▸ **Your task**: From the entries that follow, copy exactly the lines beginning at the line holding "Applications (520, 764)" and continuing through the line holding "Brands (508, 918)".

▸ **Records to use**:

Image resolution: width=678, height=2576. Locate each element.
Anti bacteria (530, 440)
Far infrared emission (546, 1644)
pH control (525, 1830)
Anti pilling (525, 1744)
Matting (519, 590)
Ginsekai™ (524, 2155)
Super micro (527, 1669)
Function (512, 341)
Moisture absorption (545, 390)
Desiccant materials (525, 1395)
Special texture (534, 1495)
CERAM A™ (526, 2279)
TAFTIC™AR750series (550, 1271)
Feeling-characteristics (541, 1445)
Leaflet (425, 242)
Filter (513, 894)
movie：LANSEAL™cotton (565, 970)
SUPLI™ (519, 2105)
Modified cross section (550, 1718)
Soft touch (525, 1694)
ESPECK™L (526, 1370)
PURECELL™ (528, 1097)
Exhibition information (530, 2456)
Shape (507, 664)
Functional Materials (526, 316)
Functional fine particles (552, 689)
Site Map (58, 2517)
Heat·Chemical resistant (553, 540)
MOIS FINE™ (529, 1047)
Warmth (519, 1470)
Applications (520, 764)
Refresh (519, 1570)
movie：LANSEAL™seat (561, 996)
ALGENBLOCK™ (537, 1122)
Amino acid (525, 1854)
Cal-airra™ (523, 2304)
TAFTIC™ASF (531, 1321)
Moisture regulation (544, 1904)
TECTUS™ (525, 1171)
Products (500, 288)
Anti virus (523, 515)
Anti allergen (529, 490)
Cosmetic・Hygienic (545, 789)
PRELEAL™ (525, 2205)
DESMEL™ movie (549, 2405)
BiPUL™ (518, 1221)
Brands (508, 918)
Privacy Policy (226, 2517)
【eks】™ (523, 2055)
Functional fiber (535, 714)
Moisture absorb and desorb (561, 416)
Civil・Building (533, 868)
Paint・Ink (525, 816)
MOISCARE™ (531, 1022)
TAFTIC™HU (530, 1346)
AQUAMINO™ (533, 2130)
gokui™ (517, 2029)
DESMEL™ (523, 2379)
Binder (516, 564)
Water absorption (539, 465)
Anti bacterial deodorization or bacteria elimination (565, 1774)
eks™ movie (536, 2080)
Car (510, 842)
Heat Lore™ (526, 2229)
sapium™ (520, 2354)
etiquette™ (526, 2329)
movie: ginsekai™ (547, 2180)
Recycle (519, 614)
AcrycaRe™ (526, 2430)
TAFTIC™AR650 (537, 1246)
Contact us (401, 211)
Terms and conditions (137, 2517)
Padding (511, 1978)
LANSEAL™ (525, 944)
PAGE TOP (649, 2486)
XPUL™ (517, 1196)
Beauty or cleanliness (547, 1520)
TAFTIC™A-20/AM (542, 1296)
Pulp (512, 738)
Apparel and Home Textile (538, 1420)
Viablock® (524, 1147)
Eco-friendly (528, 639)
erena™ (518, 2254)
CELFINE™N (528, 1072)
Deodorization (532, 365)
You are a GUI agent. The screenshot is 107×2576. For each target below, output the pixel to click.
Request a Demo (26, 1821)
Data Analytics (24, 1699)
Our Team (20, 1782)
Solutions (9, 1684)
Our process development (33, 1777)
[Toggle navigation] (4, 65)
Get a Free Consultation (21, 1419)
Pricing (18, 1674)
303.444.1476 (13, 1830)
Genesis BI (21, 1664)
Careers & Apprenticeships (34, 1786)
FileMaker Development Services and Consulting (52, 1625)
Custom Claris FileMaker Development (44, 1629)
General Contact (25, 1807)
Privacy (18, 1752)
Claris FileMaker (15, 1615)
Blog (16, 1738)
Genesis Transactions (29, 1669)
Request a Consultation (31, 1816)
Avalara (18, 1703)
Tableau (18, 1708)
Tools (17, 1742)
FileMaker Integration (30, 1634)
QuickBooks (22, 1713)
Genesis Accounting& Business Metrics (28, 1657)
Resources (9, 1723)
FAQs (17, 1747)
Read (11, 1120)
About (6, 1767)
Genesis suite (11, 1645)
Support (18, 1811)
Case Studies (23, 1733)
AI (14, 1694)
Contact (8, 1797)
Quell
--
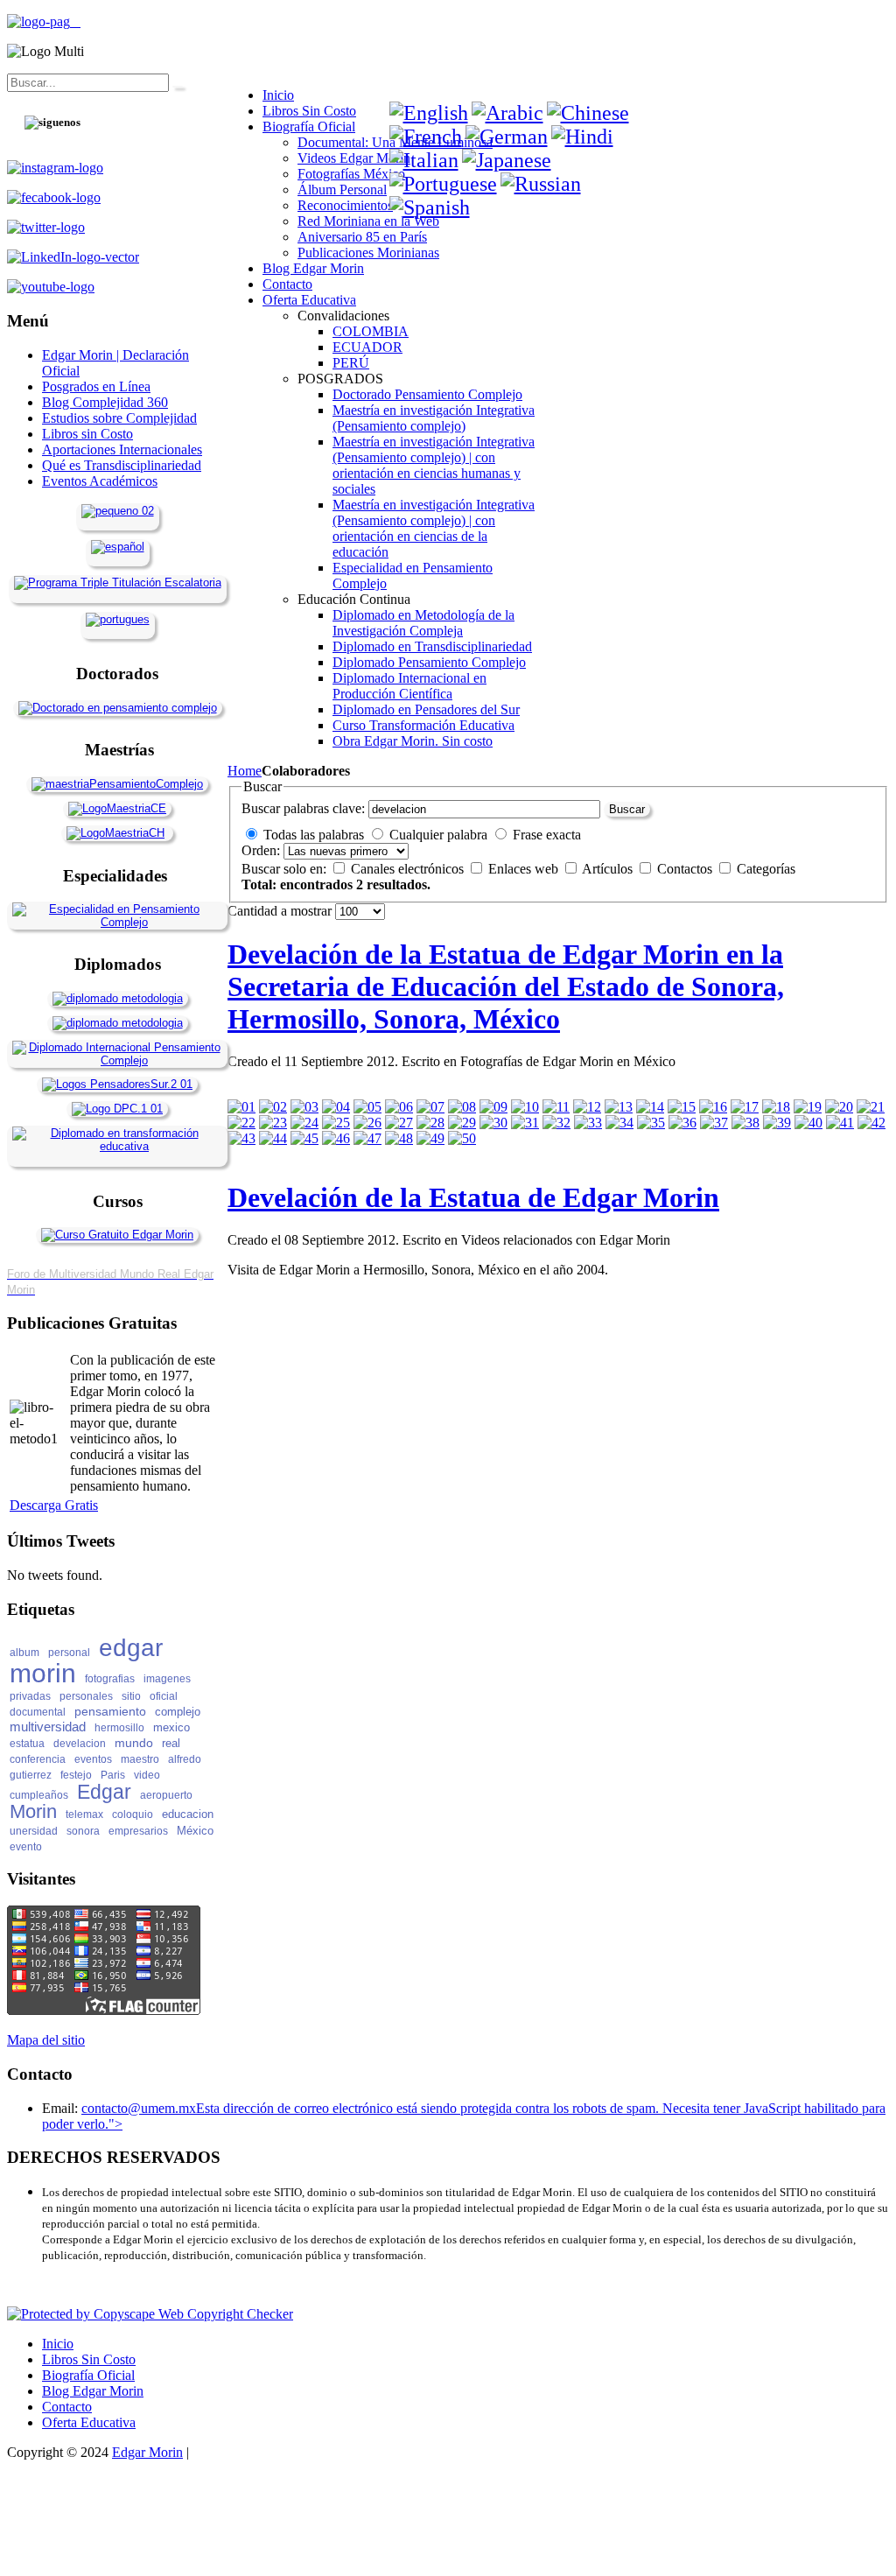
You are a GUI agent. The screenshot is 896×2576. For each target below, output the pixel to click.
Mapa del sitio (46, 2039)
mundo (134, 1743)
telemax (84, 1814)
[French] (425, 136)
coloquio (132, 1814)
--
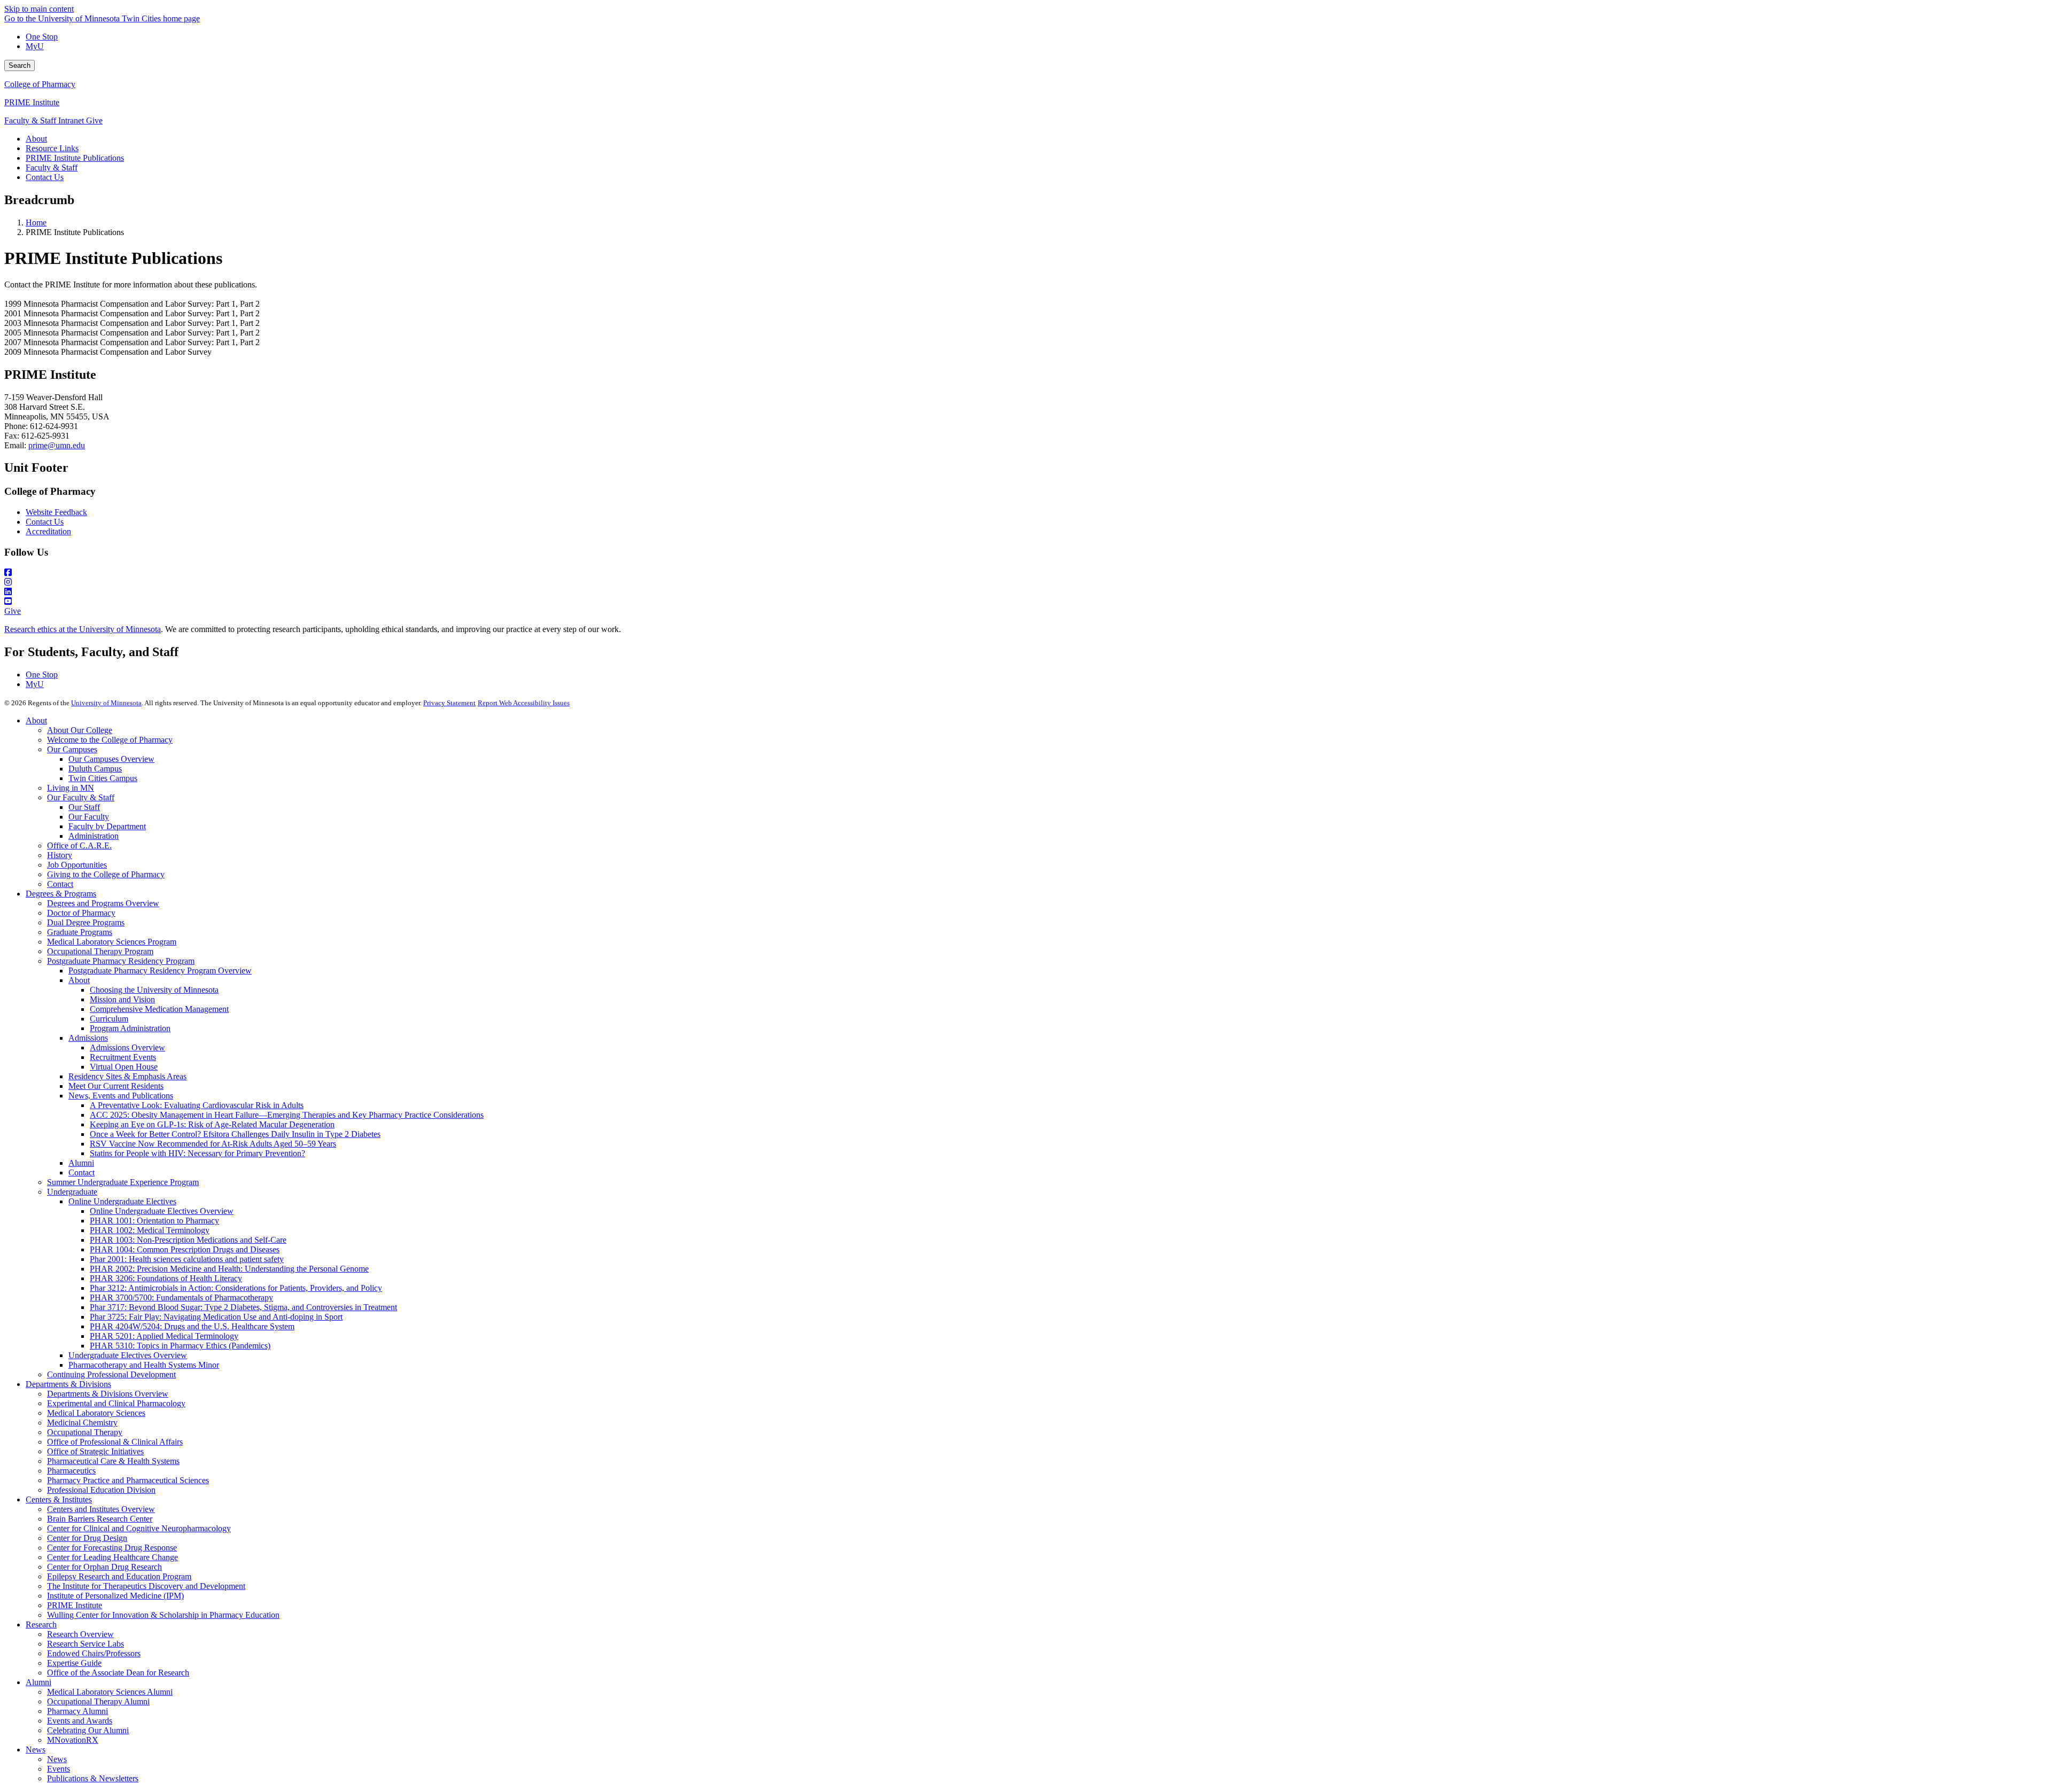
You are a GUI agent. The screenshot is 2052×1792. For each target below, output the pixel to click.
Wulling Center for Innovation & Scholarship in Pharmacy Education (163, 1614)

▸ **Answer area**:
Applications (520, 764)
Refresh (519, 1570)
movie：LANSEAL™seat (561, 996)
ALGENBLOCK™ (537, 1122)
Amino acid (525, 1854)
Cal-airra™ (523, 2304)
TAFTIC™ASF (531, 1321)
Moisture regulation (544, 1904)
TECTUS™ (525, 1171)
Products (500, 288)
Anti virus (523, 515)
Anti allergen (529, 490)
Cosmetic・Hygienic (545, 789)
PRELEAL™ (525, 2205)
DESMEL™ movie (549, 2405)
BiPUL™ (518, 1221)
Brands (508, 918)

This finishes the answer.